Do you find that in the phantasm of memory, places are larger than their physical reality? That a set of walls, columns, ceiling or windows, surface in your mind then tower over you like a Sphinx, contemplating you with entrenched superiority? History grows on places like a fungus until they have eyes of their own, a secret soul, a hidden murmur.
I can still feel the invasive pollen in my nose from the orchids in the chancel. On a bright day, the sun would turn stained glass faces, robes, angels, saints, skies and disciples of every shade and hue into a bewitching seduction. In my mind's eye, I walk slowly down the nave of my old friend, enemy and companion. As ever my tentative footsteps, light as they are, make the empty church certain to betray me; each step lets the watchful air cry out my presence, from the slow deep thud of my boot heel to its chorus of echoes rippling like alarm bells off the aisles to the chancel, through the transept arches and back to the nave again. Funny how it always seems louder the slower you walk. It is a comforting sound, but only when you know you are alone, and always loudest when you desperately need to be invisible.

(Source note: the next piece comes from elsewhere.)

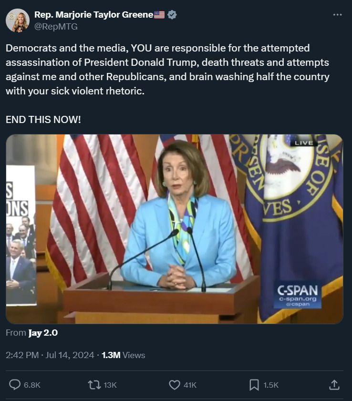Click the 13K reposts count

click(110, 385)
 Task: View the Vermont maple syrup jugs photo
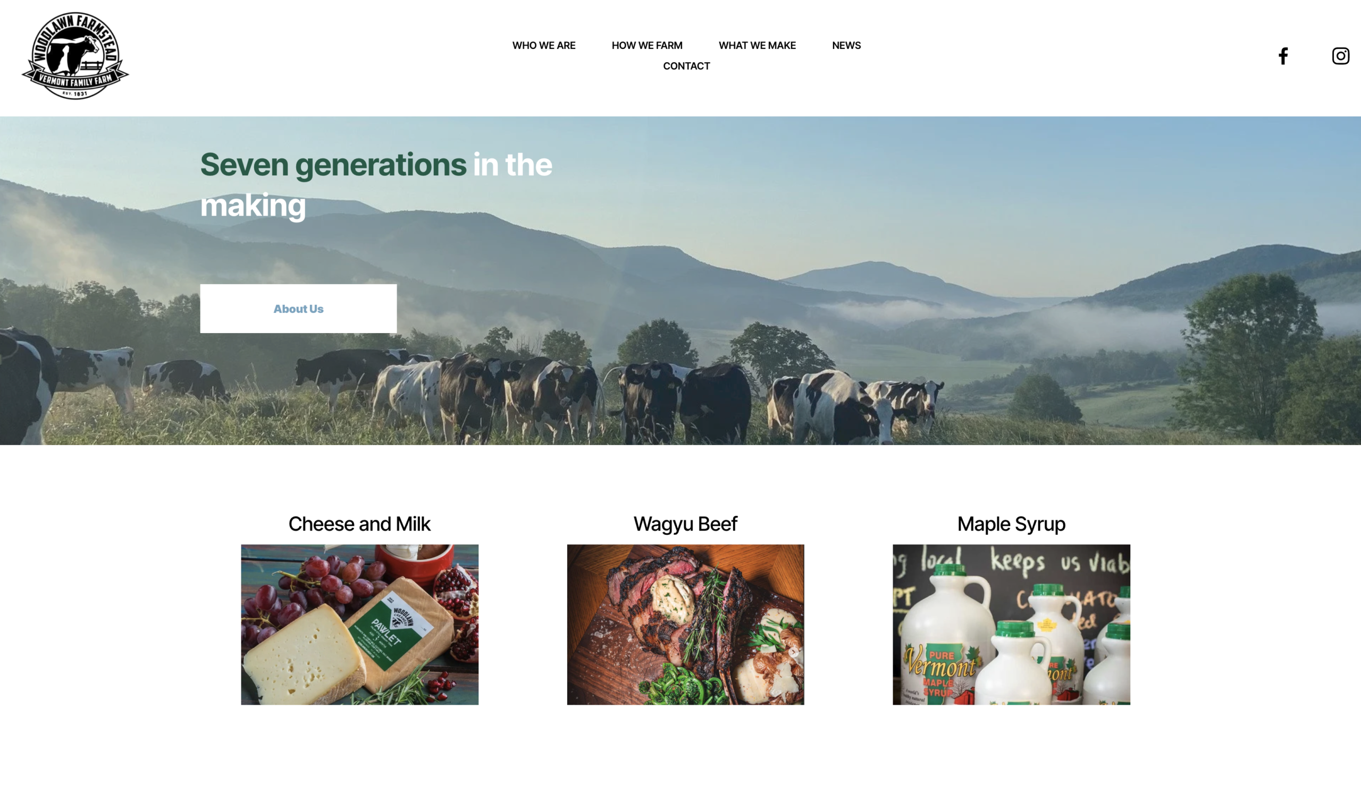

I look up. The old beams are of pale timber, like the revamped floor, thanks or no thanks to council-funded refurbishment rather too garish for a church this age. Authentic in swerving elegance, those beams are insulted by walls of cheap white paint, where the original Renaissance stone claws its way back through the papery layer in grey patches and cracks, glaring at the modern floor as if to spit on it. I take comfort in that, too.
I was a curious sort of girl, I suppose. As long as no one watched me, this building, the stained glass and meditative echoes, were all mine. As a child I was granted the freedom to play solo games, imaginary adventures or hide and seek with myself, running up and down the aisles, finding secluded shadows in and out of the transepts, usually hiding from my elderly aunts behind the arcade pillars, my trusty allies.

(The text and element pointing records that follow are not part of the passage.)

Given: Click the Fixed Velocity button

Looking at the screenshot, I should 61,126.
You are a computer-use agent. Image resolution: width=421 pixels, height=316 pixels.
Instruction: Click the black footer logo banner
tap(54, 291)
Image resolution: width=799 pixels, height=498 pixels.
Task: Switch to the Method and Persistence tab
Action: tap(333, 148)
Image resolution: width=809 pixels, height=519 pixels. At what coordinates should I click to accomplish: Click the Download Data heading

Aunts Pam and Alison would spend ages at a time chatting with Minister Falkirk, complimenting his altar flowers, where did he buy them, might they have a cutting, and so on, incessantly tedious babble. Whereas I, from the age of three onwards, was given free rein, a temporary window of liberty to run around the church on their nagging condition that I stay indoors. I soon found some favourite spots.
The pipe organ always unnerved me. Classical in appearance, oversized for the building, to me it was a gigantic overbearing leviathan; I was afraid to go near it, half-certain it waited ready to open its mouth in some great gape of baleen pipes and chew me, further, further in, and gulp . I grew bolder with age while the organ comparatively shrank in size, until ultimately, we reached a truce, the company of that loud beast preferable to the two elderly ladies I was obliged to call family.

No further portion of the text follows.